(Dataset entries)

• • • •

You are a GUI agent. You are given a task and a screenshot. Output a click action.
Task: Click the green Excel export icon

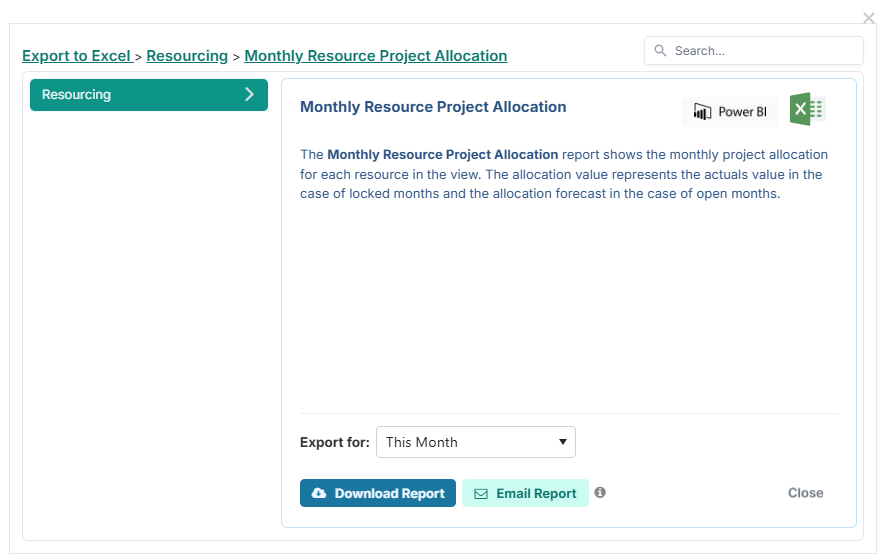click(806, 110)
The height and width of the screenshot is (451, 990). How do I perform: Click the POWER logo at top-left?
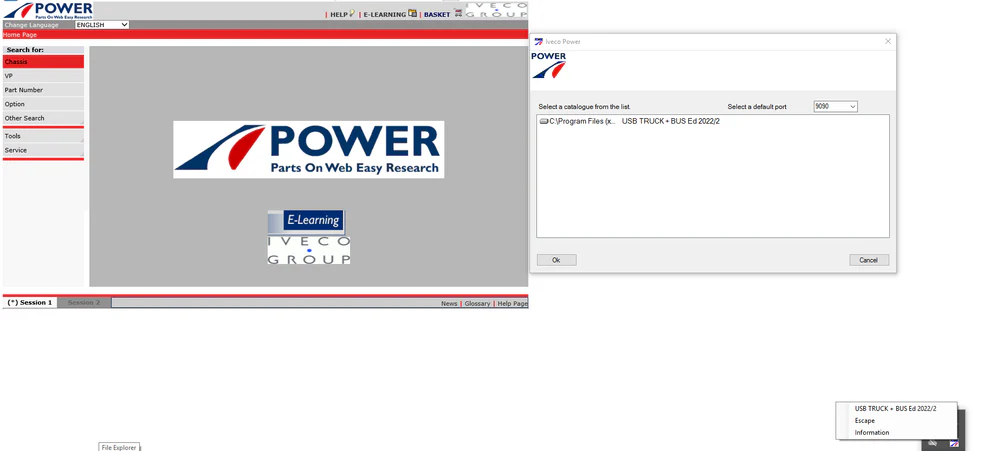coord(48,10)
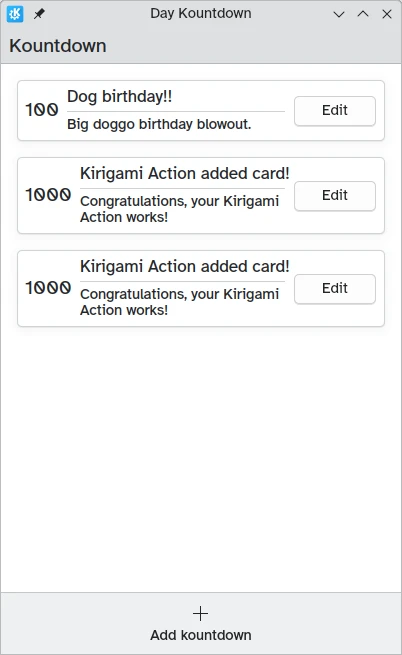Screen dimensions: 402x655
Task: Click the bottom card's 1000 counter
Action: tap(48, 288)
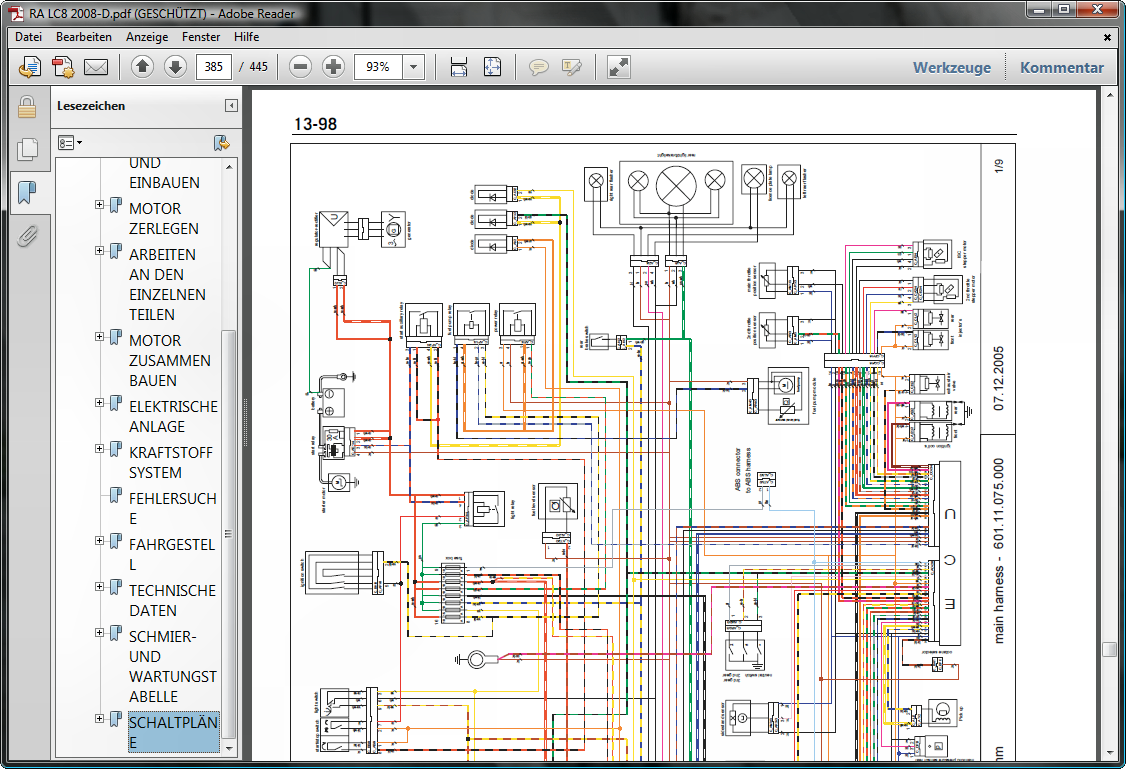
Task: Expand the KRAFTSTOFFSYSTEM bookmark
Action: click(100, 449)
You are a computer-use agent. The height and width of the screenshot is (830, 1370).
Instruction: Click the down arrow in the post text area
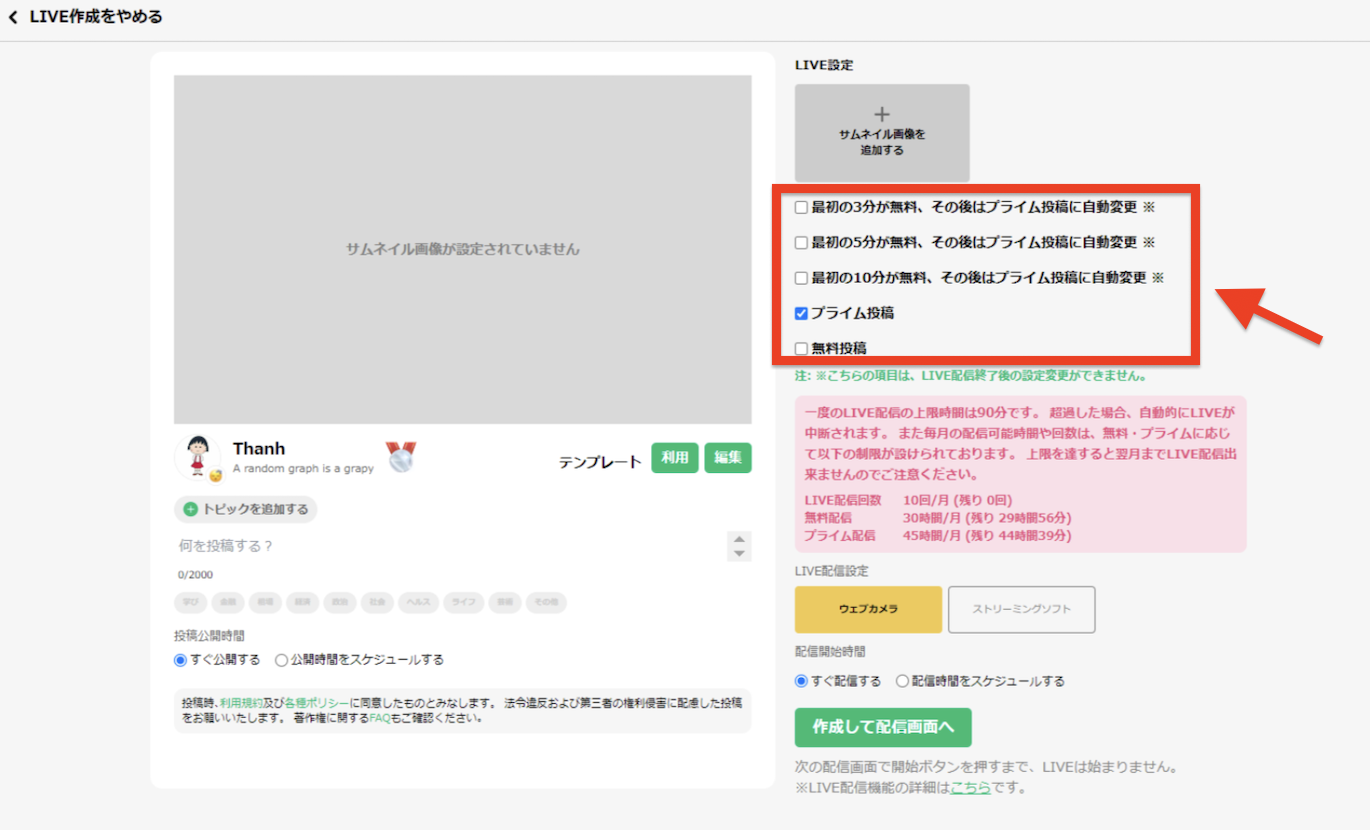click(x=739, y=553)
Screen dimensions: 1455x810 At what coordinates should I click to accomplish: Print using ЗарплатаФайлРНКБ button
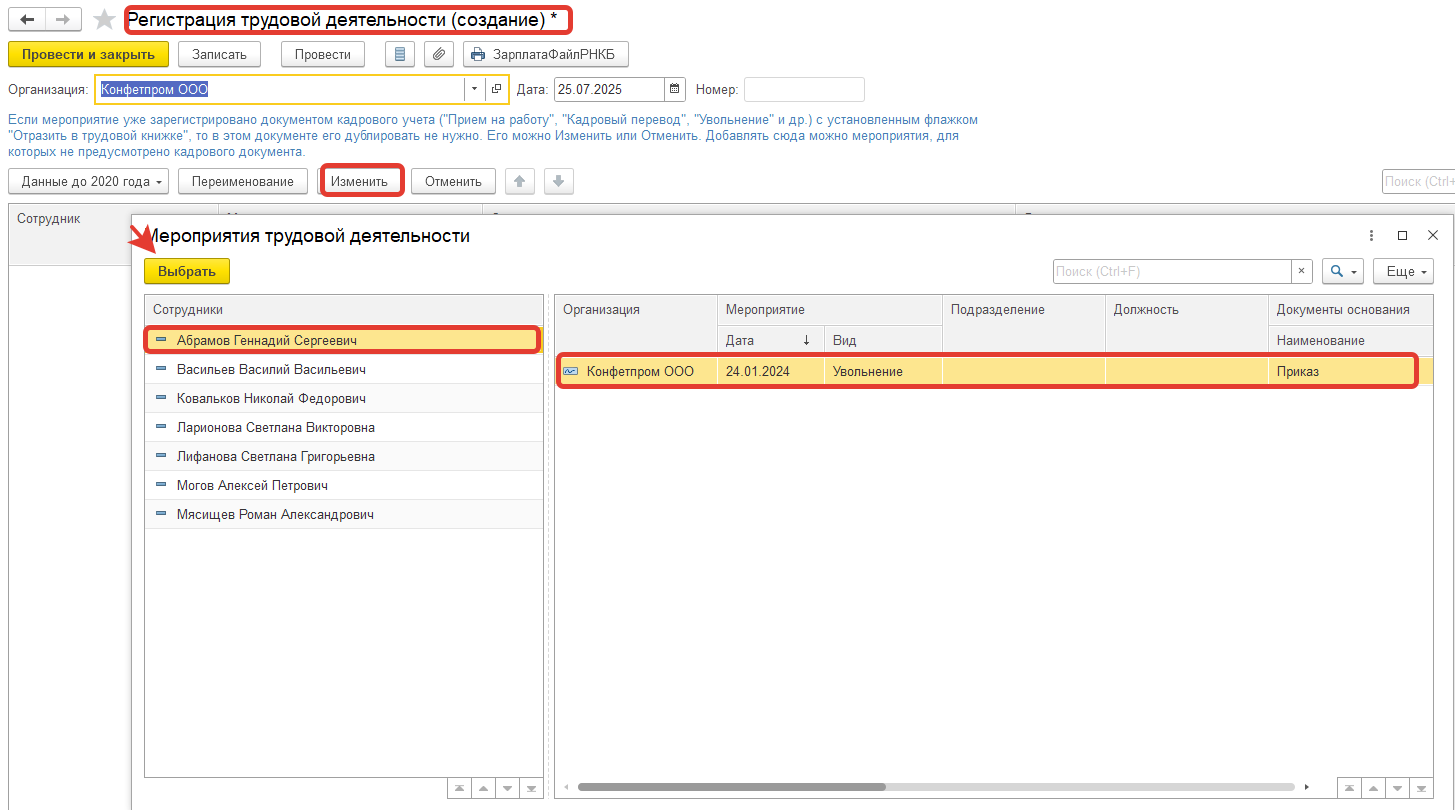click(x=546, y=54)
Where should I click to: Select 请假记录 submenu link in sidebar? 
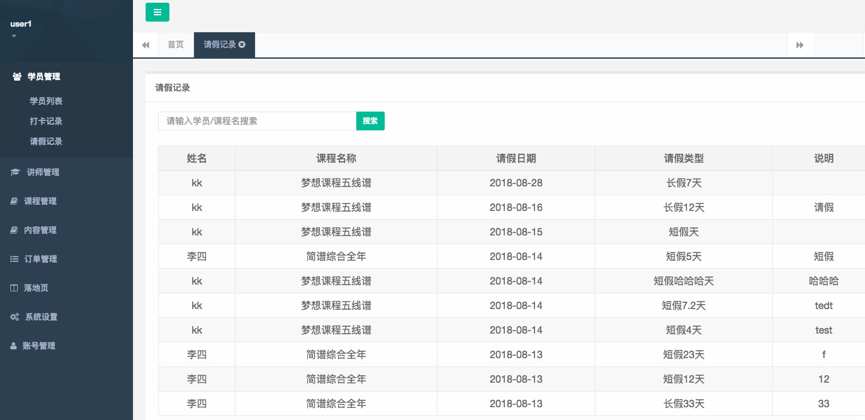pos(46,141)
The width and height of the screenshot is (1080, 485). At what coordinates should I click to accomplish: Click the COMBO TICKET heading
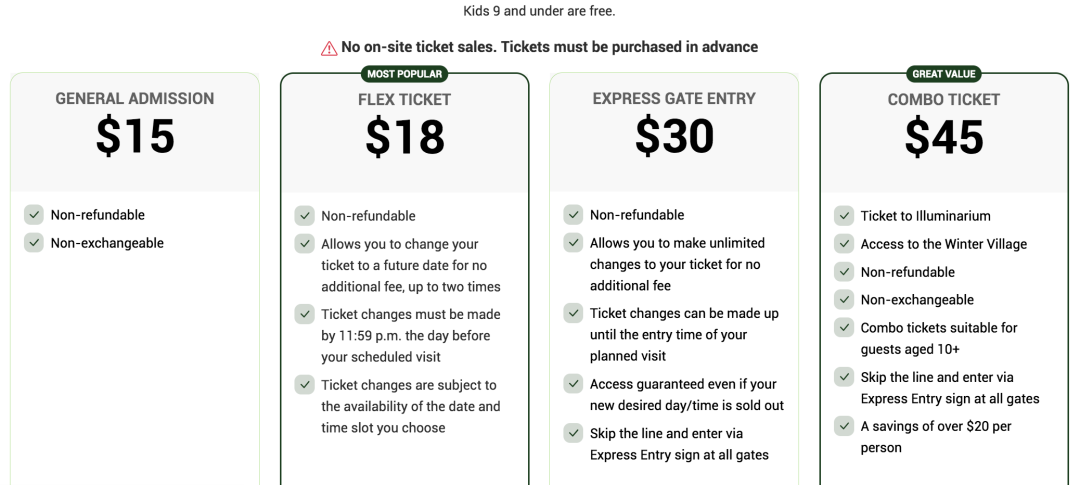[944, 100]
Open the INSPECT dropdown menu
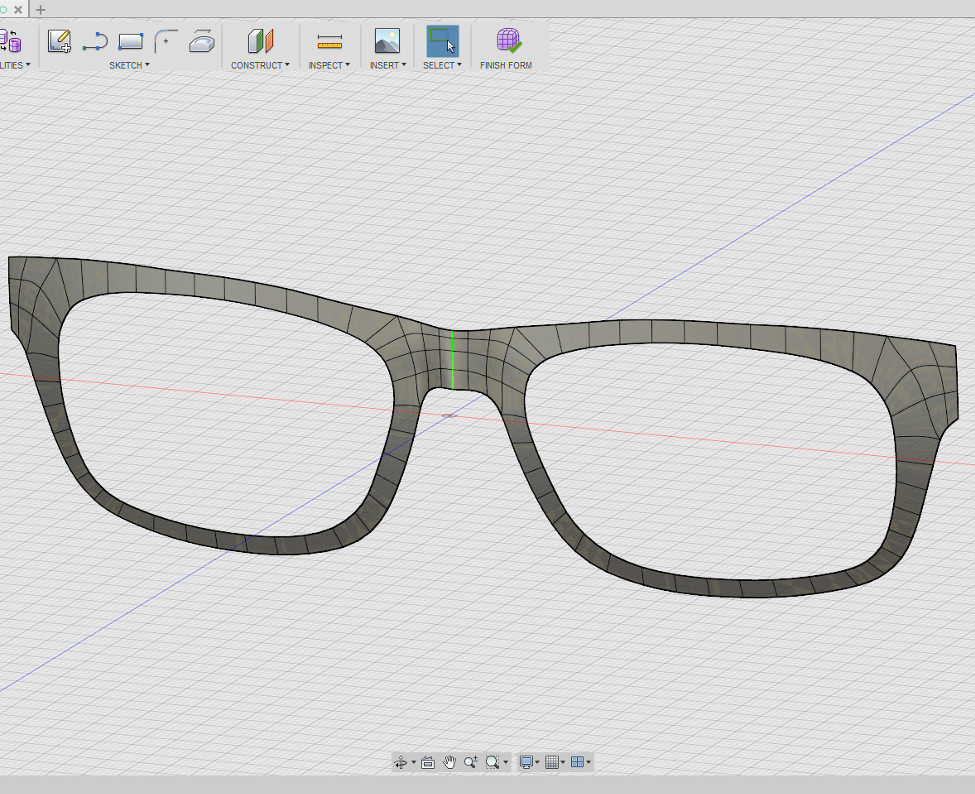 (329, 65)
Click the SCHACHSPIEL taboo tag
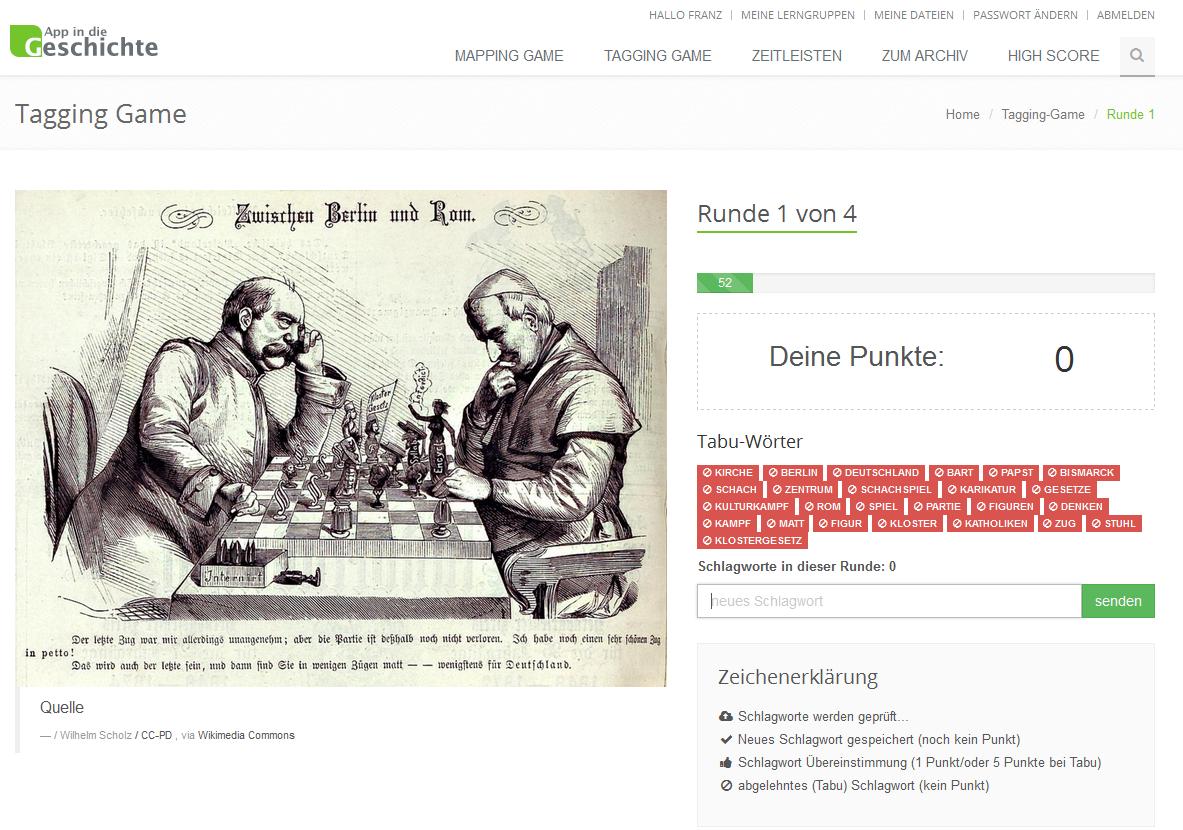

• • • •

Only the lines from the one containing "Instruction: Click the" through the final line of the records should be retyped, exactly, with every picture omitted.

**Task result:**
Instruction: Click the down arrow in the post text area
click(x=739, y=553)
Screen dimensions: 1455x810 At what coordinates should I click to accomplish: Print using ЗарплатаФайлРНКБ button
click(x=546, y=54)
Where should I click to: Select 请假记录 submenu link in sidebar? 
pos(46,141)
The width and height of the screenshot is (1080, 485). At what coordinates should I click to accomplish: Click the COMBO TICKET heading
[944, 100]
Open the INSPECT dropdown menu
 (329, 65)
Click the SCHACHSPIEL taboo tag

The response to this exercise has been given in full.